The dissent maintains that we should excuse Peoples’ failure to object based on “exceptional circumstances.” But, with respect, Peoples has given us no basis for doing so. Peoples knew about the objection requirement, as he filed more than 20 pages of detailed objections to the magistrate’s report and recommendation. Any suggestion “that his pro se status ... should excuse his failure to object [is] self-defeating because he filed numerous and lucid objections to other sections of the magistrate’s R & R.” Javaherpour, 315 Fed.Appx. at 510. Peoples thus was not blind-sided by the objection requirement, his lengthy objections failed to address the critical issue in the case, and nothing about the objections he did make gave the court any reason to think that the magistrate had erred.
Nor was there anything to the state court lawsuit that Marshall allegedly refused to serve. Prison officials did not treat Hoover’s allegedly retaliatory charge against Peoples for possession of stolen material as a major misconduct violation. Rather, prison officials placed Peoples in administrative segregation for a series of five misconduct charges, ones in which Hoover apparently played no role, or at least Peoples never alleges that he played any role in them. No doubt, a meritless *464lawsuit may form the basis for an access-to-courts claim, Bell v. Johnson, 308 F.3d 594, 607 (6th Cir.2002), but any damages Peoples could have received in this § 1983 action would be nominal at best. It therefore is difficult to maintain that this case presents the kind of “manifest injustice” for which the “exceptional circumstances” doctrine is reserved. See United States v. Markwood, 48 F.3d 969, 974 (6th Cir.1995).
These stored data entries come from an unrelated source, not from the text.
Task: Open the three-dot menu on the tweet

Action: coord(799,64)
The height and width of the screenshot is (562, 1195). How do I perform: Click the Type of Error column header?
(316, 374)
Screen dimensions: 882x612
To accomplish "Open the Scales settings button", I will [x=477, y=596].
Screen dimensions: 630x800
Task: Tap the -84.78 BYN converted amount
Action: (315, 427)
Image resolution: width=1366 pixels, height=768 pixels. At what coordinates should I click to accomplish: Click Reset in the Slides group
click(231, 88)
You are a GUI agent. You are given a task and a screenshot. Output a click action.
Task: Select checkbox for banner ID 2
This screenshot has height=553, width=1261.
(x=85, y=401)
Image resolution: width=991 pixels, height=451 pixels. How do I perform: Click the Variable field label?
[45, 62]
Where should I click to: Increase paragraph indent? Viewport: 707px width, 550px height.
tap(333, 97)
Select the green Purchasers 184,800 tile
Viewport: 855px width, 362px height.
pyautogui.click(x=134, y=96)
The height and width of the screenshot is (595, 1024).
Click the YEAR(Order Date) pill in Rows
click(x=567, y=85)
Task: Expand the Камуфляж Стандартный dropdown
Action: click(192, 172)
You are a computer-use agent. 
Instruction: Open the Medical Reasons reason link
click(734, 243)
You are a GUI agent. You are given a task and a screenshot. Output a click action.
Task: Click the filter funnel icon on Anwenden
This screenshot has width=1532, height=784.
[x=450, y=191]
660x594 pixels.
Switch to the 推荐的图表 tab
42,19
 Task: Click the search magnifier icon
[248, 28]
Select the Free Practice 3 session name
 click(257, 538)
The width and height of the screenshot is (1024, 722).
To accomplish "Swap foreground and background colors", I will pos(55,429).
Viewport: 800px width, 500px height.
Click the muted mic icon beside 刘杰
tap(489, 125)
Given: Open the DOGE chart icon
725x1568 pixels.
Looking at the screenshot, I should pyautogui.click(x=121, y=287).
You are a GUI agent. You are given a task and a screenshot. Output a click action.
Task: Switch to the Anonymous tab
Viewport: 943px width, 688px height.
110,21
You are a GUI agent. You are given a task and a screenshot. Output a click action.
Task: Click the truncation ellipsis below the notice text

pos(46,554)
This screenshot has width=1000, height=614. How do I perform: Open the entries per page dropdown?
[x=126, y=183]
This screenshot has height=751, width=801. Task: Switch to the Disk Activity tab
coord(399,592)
Peoples, moreover, had a chance to remedy Marshall’s refusal to serve Hoover properly before the state court dismissed his suit. One month before the state-court dismissal, the Attorney General informed Peoples that service by ordinary mail was insufficient, but Peoples took no action to correct the improper service. While Peoples’ missed opportunity might not in itself be dispositive, it too counsels against finding that exceptional circumstances require us to overlook his forfeiture.
As to the argument that Peoples preserved below — that the district court erred in not allowing him to add new parties and new claims — he is mistaken. Peoples did not show that the parties and claims he sought to add were related to his claim that prison officials interfered with his legal mail. The district court accordingly did not abuse its discretion in denying his requests. See Evans v. Pearson Enters., Inc., 434 F.3d 839, 853 (6th Cir.2006).
Because appointing counsel to address unpreserved or otherwise meritless claims would serve no useful purpose, we deny Peoples’ motion to appoint counsel.
III.
For these reasons, we affirm the judgment of the district court and deny Peoples’ motion to appoint counsel.